* [Page text]:
Loading Read Datastores

Once you have built a datastore, you can open it in other projects again using a Base.open method:

julia> ds = open(PairedReads{DNAAlphabet{2}}, "ecoli-test-paired.prseq", "my-ecoli-pe")
Paired Read Datastore 'my-ecoli-pe': 20 reads (10 pairs)

The open method takes a ReadDatastore type, the filename of the datastore, and, optionally a name for the datastore, if you omit the name, the datastore will use the default name that was specified on construction.

You can also use do block notation when opening a datastore and that will ensure that the underlying stream of the reader will close.

Using the macros and string literals

If you try to open a datastore with the open method as above, and you provide the wrong type you will get an error.

This will protect you from trying to open a long read datastore as a paired read datastore and such, but it's not always convenient.

For example, if you have a paired read datastore storing reads in 2-bit format and you tried to open it as a PairedReads{DNAAlphabet{4}} type you will still get an error.

This is obviously correct behaviour, you don't want to be loading sequences using a different encoding to the one they were saved with!

However, in a practical setting this will get annoying: maybe you want to use some long reads you put in a datastore a while ago but don't remember if your datastore file is a LongReads{DNAAlphabet{4}} or a LongReads{DNAAlphabet{2}}. Or maybe you get a somefile.prseq file from a colleague, and from the extension, you deduce it is paired reads but even then that's not guaranteed.

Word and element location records
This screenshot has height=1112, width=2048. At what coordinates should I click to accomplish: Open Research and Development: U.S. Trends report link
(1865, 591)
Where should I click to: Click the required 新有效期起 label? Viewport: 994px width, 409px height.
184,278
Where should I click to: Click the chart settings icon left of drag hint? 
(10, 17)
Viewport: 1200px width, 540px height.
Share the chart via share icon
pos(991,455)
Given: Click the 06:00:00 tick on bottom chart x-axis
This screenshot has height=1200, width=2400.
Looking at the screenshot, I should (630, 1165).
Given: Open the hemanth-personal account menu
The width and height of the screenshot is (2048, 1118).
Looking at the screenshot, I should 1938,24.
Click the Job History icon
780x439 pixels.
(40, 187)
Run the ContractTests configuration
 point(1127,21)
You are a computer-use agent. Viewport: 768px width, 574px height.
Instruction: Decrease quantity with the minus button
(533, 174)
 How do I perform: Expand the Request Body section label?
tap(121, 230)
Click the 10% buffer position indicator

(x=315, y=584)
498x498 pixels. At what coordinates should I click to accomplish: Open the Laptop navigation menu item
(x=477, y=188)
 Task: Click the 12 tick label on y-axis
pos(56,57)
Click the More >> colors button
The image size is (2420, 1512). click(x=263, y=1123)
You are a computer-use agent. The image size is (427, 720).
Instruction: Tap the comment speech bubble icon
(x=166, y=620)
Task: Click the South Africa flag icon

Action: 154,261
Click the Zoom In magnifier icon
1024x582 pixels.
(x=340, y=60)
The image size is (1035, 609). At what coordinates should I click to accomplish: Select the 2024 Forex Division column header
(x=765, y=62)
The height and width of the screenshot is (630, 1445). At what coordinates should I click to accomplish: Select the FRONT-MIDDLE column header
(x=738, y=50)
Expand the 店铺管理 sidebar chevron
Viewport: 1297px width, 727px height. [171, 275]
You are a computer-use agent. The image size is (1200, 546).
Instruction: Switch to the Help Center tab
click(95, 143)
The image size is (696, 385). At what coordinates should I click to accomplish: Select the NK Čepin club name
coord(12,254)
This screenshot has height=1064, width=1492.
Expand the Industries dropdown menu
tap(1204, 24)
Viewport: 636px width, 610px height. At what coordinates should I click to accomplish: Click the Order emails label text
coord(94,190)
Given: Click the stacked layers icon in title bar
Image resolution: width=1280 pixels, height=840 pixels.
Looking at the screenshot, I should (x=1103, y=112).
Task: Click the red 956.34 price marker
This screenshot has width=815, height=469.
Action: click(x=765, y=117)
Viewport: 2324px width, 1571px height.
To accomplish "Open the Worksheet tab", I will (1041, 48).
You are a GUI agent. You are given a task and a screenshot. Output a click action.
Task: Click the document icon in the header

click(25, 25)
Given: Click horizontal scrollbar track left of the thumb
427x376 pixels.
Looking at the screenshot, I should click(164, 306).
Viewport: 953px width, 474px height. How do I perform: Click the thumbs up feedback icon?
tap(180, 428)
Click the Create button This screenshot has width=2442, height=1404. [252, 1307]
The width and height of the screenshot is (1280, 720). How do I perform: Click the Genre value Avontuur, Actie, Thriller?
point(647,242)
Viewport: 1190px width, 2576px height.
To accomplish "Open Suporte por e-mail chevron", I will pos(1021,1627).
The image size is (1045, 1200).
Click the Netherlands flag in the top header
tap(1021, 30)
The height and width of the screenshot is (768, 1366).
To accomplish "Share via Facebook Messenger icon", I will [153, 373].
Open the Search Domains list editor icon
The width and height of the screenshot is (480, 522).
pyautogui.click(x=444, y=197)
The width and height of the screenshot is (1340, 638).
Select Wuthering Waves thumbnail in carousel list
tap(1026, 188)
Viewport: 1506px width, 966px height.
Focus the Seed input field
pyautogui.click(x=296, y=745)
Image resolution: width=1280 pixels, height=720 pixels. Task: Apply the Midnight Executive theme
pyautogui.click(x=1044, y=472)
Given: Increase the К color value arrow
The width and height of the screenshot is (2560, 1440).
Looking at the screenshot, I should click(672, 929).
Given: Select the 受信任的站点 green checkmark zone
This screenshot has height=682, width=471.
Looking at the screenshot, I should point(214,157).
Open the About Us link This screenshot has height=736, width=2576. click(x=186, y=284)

* [Requirements]:
1. In the read datastore text, which name does a datastore use when the open method is called without one?
2. Reproduce word for word the passage of the read datastore text that begins at the words "For example, if" and stops after "still get an error.".

* [Results in order]:
1. It uses the default name that was specified on construction.

2.
For example, if you have a paired read datastore storing reads in 2-bit format and you tried to open it as a PairedReads{DNAAlphabet{4}} type you will still get an error.